Ausgangstext:
---
So sind irade, zihin, his und latife-i Rabbaniye wie die Zahnräder einer mechanischen Uhr und können sich nur gemeinsam in Bewegung setzen. Nur gemeinsam können sie unser Gewissen und unseren Geist gesund halten. Genau diese Zusammenarbeit nennt der ehrenwerte Pir als die Frömmigkeit. Die Einhaltung von göttlichen Normen dient wiederum zur Pflege dieses Mechanismus. So können auch die drei Bereiche unserer Religion, die in dem berühmten Jibril-Hadith erwähnt und erläutert werden, verstanden werden:

islām steht für die handlungsorientierte Religiosität und ist mit irade in Verbindung zu setzen, īmān steht für den Glauben und ist mit zihin in Verbindung zu setzen und iḥsān steht für die Feinheit des Islams und ist mit his in Verbindung zu setzen. Alle drei zusammen setzen auch latife-i Rabbaniye in Bewegung, eine Zentrale im Herzen, die die direkte Verbindung zu seinem Schöpfer darstellt.
---
Gespeicherte Daten:
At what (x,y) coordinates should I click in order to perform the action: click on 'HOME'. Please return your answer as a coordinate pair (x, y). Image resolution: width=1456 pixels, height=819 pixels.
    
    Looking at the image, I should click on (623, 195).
---
Aufgabenstellungen:
1. Welche Begriffe vergleicht der Ausgangstext über Frömmigkeit mit den Zahnrädern einer mechanischen Uhr?
2. Setze den Ausgangstext über Frömmigkeit im Anschluss an seinen letzten Satz fort.

Antworten je Aufgabe:
1. irade, zihin, his und latife-i Rabbaniye

2.
Auch im Alltag kann uns Üstad Bediüzzamans Worte helfen:
irade benötigt Bewegung; sie benötigt Aktivismus. Demzufolge fordert unser Willensvermögen uns auf, einen Dienst an Gott zu leisten. Jedoch braucht Gott unsere Dienste nicht. So haben wir stellvertretend hierzu einen Dienst an die Menschen, an die Menschheit zu leisten; wir haben die Pflicht Hizmet zu leisten, uns in Hizmet zu engagieren. zihin verlangt nach Wissen und bedarf ständig etwas neues zu lernen, zu reflektieren und mitzugestalten. Demzufolge fordert unsere Auffassungsgabe nach Bildung und Intellektualität. Welchen Beruf wir auch ausüben, wir dürfen niemals aufhören zu lernen und unser Dasein als ein Student auf Leben zu verstehen. his fordert nach Erfahrungen. Das Wissen ist da, um es umzusetzen. So wird auch das Zusammenspiel von irade und zihin erkennbar. Aber welchen Wert hat das Wissen und wie kann es gesund umgesetzt werden, wenn wir in unseren Lernprozess unsere Wahrnehmungen nicht einbeziehen, wenn wir das Wissen unreflektiert stehen lassen?

Diese drei Mechanismen werden unser Herz aufgehen lassen und die latife, unsere Kommunikationszentrale mit Gott, empfänglicher machen, sodass wir auch mit dem Herzen denken und entscheiden lernen. Erst dann werden wir zu wahrhaften Menschen und können unseren Mitmenschen gegenüber Barmherzigkeit zeigen.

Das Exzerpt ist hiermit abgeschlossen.